They make lovely equipment, but what I really like is the name.
#Sublime merge cmdlone software
simply the best and most well thought out piece of software i've used.Įdit: i'm just scratching the surface on what magit can do.There's a company that makes photography accessories, called Really Right Stuff. It's hard to overstate just how well everything flows in magit and i've never heard anyone say anything bad about it other than something like I wish it wasn't tied to emacs. enter opens the file to edit or more generally does an action like view the commit under the cursor if you are in a the log graph and q will "quit" out and pop the interaction back to the log graph. l to "inline diff" opens a diff in a new file whereas tab just opens and closes sections on the main dashboard. tab in magit expands short diffs from the main status page where you can stage or unstage selections or get an overview of the changes. Stuff that takes one keystroke on magit is clunkier in gitsavvy. need to go to insert mode to actually interact with it (might be configurable and fixable) So I just tried it out and it's noticeably more irritating than magit on first brush:ĭoesn't work well with vim plugins. la is log all branches and everything in the log is interactive. bb is checkout a branch and it usually pre-populates the thing you are on if that is applicable. The trick is everything follows that basic form where starts a command, pops up a menu and shows the next options but the general trend is that it usually is the same two letters. Q or escape goes back a "page" like from viewing the log to go back to the staging area
![sublime merge cmdlone sublime merge cmdlone](https://i1.wp.com/www.pcsoftdownload.com/wp-content/uploads/2020/07/Sublime-Merge-latest-version.png)
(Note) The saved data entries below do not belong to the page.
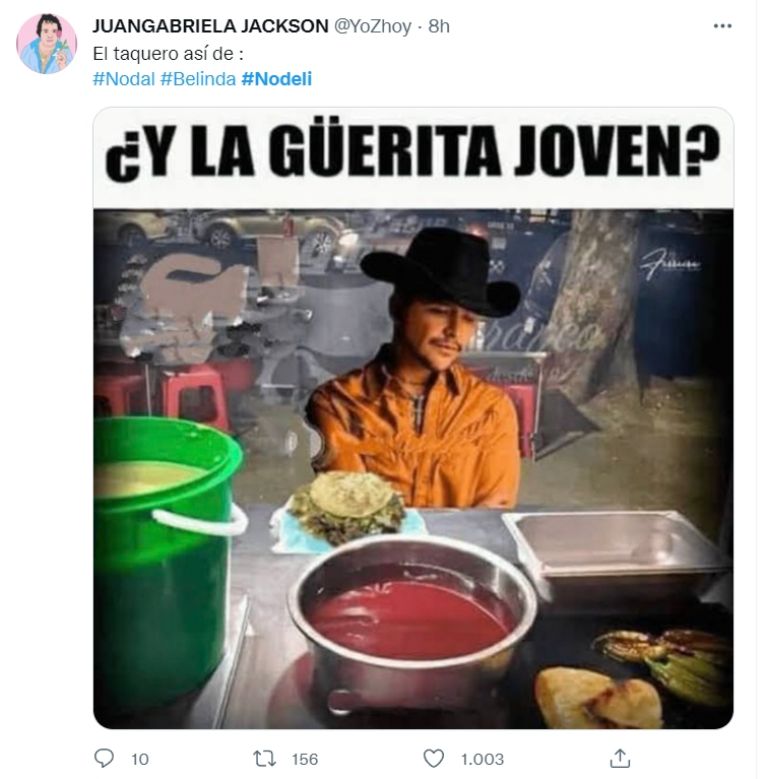This screenshot has width=768, height=779.
Task: Click the "¿Y LA GÜERITA JOVEN?" meme caption
Action: coord(412,151)
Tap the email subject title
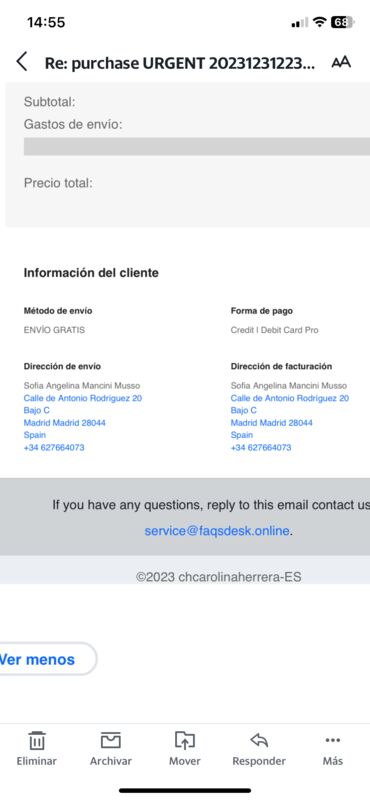Viewport: 370px width, 800px height. tap(180, 63)
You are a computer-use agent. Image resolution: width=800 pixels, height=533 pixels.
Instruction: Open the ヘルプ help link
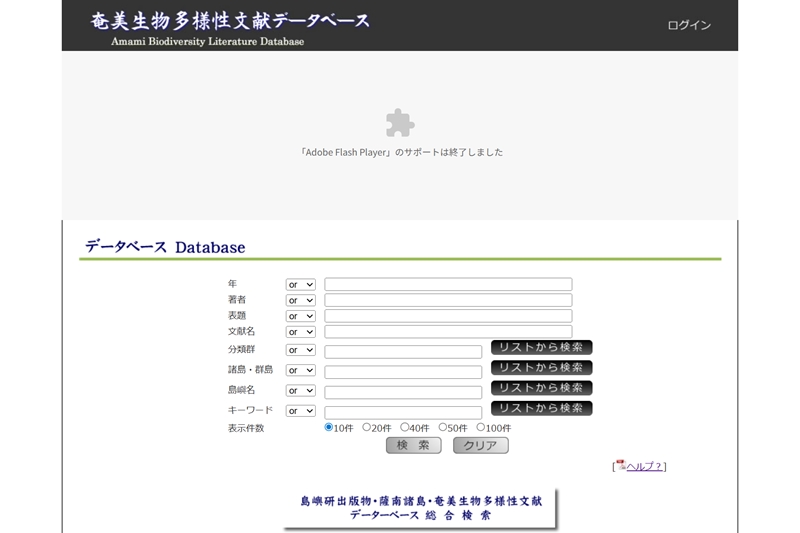pos(644,466)
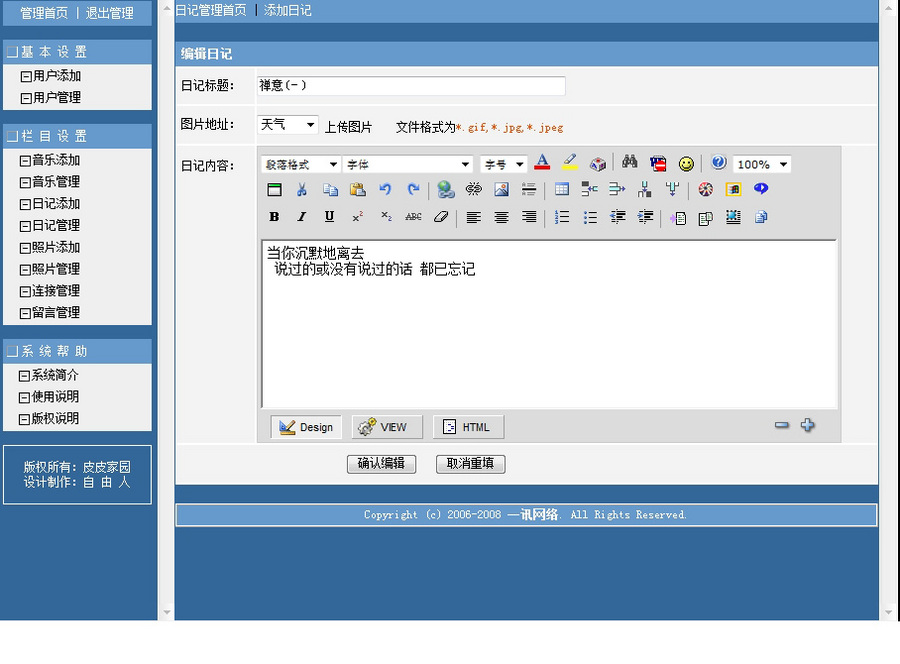Toggle underline formatting in the editor
Viewport: 900px width, 664px height.
pyautogui.click(x=327, y=216)
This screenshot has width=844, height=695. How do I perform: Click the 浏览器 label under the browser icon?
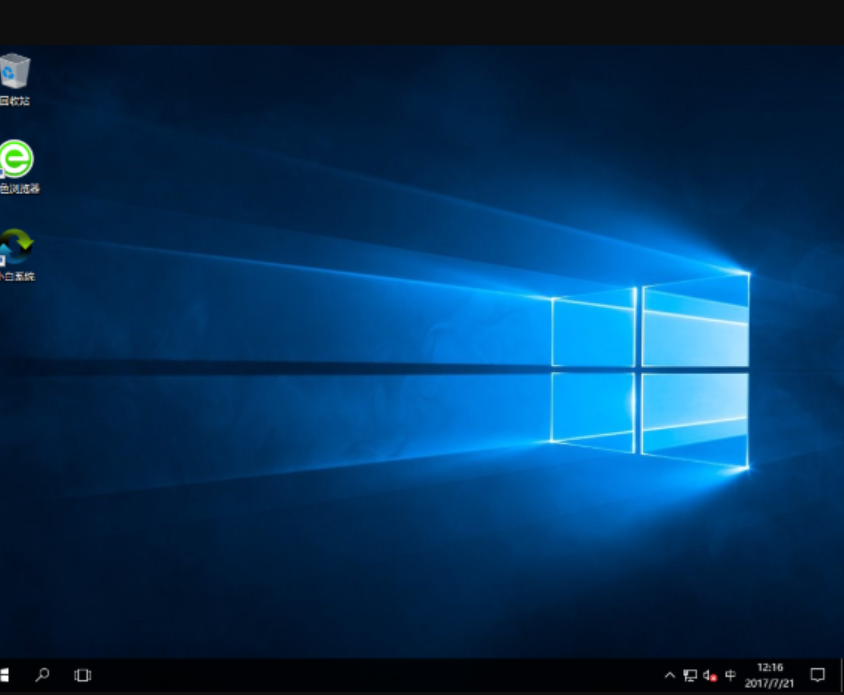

S and u to stage and unstage chunks of text/files/lines ? shows help(and every command pops up a menu with options) magit is simply the finest complete git gui that does most things seamlessly.
#Sublime merge cmdlone how to
If you know the bare basics of emacs(like a few file commands and how to exit), magit and vim that is a huge productivity win. I can firmly say that installing emacs and doom emacs is well worth it solely for the magit interface. I've actually found this to be a better experience compared to using the -p option. This way, I can stage my changes and still exclude extraneous changes or debug statements I've added to the code. That basically updates the numbers in the line that starts with to account for the changes in the number of added and removed lines introduced by the edit.
![sublime merge cmdlone sublime merge cmdlone](https://insmac.org/uploads/posts/2019-04/1554722702_sublime-merge_02.jpg)
In addition to what I wrote above using git apply -cached, I can actually edit hunks from within vim and then filter the hunk (with the diff header) through the recountdiff utility that comes with patchutils. > Does any GUI offer `-p` in `git commit` and `git stash`? I literally use it 10s times per day, can't live without it once I started using it. Typing my commit message at the top and filtering it through I can commit from within vim by reading the verbose status output by running:
![sublime merge cmdlone sublime merge cmdlone](http://licensesoft.vn/pic/Product/images/Sublime-Merge-performance-03.png)
If I want to unstage it, I can press u to restore the hunk I just filtered and then run I can stage hunks by yanking the diff header (excluding the line that starts with and pasting it above the hunk I want to stage and then filtering the hunk through: I actually use git via a TUI (text user interface) by using vim to either read from or write to git commands. I may be in between the GUI and CLI camps. I never have any ambiguity about what it's going to do. I'm comfortable with terminal commands but it's the terminal with a very nice diff view, clean graphs, easier text editing, etc. Sublime Merge will then run it with the exact args you entered, show you the exact CLI command it used, and will show you the exact output.įor me Sublime Merge is strictly better than a terminal. If you want to make a stash with untracked files for example, you just hit the arrow next to "Stash" and get a dropdown with command line args and descriptions for what they do. It doesn't mess with your tree directly, every action maps to a normal human readable git command.
![sublime merge cmdlone sublime merge cmdlone](https://windows-cdn.softpedia.com/screenshots/Sublime-Merge_5.png)
Hover over any button and you get the exact git command it will run. I cannot imagine using git and only being able to push entire files.Īnd for the record, I use Sublime Merge and it does a great job mapping to terminal commands. The entire point of a GUI is you get the behavior of -p and -dry-run in a much richer context! I've never seen a GUI that doesn't let you very easily select specific lines for commits and I honestly wouldn't use one that didn't.